Using the drive systems on this bike is relatively easy. Once you’ve charged the battery, just press the on/off switch on the display pad mounted to the right bar. From here you can choose from four assist modes and four levels of regeneration by arrowing up or down. At level zero, the display acts as a cycle computer showing your speed, distance and battery level. The display (like the battery pack) is not removable so it may take more wear over time if it’s parked outside at public racks. The rest of the cockpit on this ebike is fairly standard with trigger shifters on the left to control the three front gears and right to control the nine in the rear. With 27 speeds to pedal with, this bike is great at ascending and descending which makes it a candidate for distance touring. The rear rack and front rack bosses mean you could load it up and with two bottle cage mounts you’ve got plenty of water carrying capacity. When kept in the lower levels of assist this model can go ~50 miles per charge thanks to the efficient tires and large 700c wheels.

**Exercise:** Extend the e-bike review above with a further paragraph that follows on from its final sentence.

**Stored rows:**
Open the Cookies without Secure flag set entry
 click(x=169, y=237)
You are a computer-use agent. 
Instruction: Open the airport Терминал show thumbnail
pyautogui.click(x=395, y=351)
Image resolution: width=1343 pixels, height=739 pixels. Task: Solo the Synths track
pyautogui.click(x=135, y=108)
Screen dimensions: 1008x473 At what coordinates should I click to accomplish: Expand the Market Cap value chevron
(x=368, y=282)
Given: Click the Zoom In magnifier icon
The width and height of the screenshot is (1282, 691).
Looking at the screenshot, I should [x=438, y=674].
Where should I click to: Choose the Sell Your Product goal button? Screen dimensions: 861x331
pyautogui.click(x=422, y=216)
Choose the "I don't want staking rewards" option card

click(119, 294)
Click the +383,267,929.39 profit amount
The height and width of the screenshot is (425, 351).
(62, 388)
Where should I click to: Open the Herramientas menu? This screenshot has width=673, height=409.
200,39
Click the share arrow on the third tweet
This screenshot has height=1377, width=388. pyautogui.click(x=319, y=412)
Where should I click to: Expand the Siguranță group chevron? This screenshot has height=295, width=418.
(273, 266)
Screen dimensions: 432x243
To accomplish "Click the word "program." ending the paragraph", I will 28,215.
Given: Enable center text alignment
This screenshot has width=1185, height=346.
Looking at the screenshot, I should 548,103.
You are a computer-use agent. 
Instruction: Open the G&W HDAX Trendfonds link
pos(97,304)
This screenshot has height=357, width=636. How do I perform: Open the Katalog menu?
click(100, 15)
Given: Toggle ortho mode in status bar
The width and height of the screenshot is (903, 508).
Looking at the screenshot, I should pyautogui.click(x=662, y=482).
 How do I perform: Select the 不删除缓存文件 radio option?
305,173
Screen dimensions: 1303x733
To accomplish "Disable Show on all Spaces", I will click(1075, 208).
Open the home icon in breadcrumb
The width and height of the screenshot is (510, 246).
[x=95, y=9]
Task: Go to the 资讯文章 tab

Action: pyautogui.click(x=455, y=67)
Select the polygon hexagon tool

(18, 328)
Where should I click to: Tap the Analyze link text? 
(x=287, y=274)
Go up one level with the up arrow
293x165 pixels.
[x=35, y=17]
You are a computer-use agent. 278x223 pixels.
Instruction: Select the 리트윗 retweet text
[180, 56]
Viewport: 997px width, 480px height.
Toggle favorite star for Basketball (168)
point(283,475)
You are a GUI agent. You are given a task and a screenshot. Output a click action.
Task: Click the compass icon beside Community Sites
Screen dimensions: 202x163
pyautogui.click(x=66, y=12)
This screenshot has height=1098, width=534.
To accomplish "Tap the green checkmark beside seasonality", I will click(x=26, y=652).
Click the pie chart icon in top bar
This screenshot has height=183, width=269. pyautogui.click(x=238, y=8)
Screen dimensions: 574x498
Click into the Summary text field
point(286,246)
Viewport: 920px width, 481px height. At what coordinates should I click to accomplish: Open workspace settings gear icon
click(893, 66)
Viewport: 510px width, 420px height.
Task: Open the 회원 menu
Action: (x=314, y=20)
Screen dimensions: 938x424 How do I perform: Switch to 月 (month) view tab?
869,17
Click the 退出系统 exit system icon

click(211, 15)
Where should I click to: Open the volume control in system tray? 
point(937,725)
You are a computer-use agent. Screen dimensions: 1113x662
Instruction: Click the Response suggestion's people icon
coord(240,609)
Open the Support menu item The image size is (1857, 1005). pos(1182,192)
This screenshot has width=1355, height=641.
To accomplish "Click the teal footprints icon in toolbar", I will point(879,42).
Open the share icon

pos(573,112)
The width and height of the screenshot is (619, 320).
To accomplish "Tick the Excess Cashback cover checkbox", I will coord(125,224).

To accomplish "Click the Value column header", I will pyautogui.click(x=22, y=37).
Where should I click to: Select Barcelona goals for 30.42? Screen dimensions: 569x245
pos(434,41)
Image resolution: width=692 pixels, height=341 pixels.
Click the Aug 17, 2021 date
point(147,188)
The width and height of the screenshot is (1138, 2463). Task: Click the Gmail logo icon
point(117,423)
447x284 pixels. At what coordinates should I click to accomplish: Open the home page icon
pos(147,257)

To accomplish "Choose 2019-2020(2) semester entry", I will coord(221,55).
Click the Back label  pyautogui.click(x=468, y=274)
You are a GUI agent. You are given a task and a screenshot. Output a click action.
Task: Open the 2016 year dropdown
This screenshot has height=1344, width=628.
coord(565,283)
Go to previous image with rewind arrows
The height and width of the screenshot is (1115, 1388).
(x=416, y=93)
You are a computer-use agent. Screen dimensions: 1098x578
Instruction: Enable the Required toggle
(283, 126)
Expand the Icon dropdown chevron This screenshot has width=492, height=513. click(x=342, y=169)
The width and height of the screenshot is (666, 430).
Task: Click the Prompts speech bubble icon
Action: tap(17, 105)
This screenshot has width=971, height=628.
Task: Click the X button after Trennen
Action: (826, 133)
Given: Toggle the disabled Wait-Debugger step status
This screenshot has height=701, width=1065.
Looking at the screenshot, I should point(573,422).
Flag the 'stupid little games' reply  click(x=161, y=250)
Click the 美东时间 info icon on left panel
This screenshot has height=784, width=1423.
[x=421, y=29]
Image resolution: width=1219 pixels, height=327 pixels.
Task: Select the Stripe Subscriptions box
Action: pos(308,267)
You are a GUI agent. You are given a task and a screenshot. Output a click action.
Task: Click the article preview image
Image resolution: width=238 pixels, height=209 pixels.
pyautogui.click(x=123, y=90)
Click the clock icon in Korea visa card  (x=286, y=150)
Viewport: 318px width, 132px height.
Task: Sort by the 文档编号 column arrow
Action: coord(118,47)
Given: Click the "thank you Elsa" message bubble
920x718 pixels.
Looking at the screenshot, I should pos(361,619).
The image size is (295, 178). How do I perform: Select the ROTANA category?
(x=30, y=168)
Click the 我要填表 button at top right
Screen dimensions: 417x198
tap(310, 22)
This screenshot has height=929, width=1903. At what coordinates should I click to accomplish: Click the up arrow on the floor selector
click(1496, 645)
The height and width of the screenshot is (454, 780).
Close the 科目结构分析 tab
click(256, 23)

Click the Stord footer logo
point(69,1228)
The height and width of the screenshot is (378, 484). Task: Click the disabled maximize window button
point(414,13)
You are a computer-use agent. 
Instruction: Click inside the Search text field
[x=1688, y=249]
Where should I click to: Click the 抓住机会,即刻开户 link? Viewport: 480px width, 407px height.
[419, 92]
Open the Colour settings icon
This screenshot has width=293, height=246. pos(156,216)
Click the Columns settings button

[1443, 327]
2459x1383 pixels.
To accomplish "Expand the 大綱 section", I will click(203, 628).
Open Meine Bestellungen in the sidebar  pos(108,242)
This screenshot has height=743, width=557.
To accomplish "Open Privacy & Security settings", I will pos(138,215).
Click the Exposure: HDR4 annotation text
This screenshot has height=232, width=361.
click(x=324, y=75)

**Exercise output:**
The Trek FX+ was an advanced product for the US market in 2010 and I’m sure the Valencia+ did much better in Europe where ebikes have become more widely accepted. If you’re a fan of stiffer, more efficient frame and wheel styles then this would have been one of the best and only choices around that time period. If you’re considering an older Trek Ride+ model including the FX+ electric bike just make sure the battery can hold a charge and keep your expectations low for how long the battery will last. Trek offered a two year battery warranty or 600 charge cycle guarantee (whichever came first). Some engineer hobbyist types may be able to rebuild the battery from one of these ebikes but this can be hazardous so approach with care.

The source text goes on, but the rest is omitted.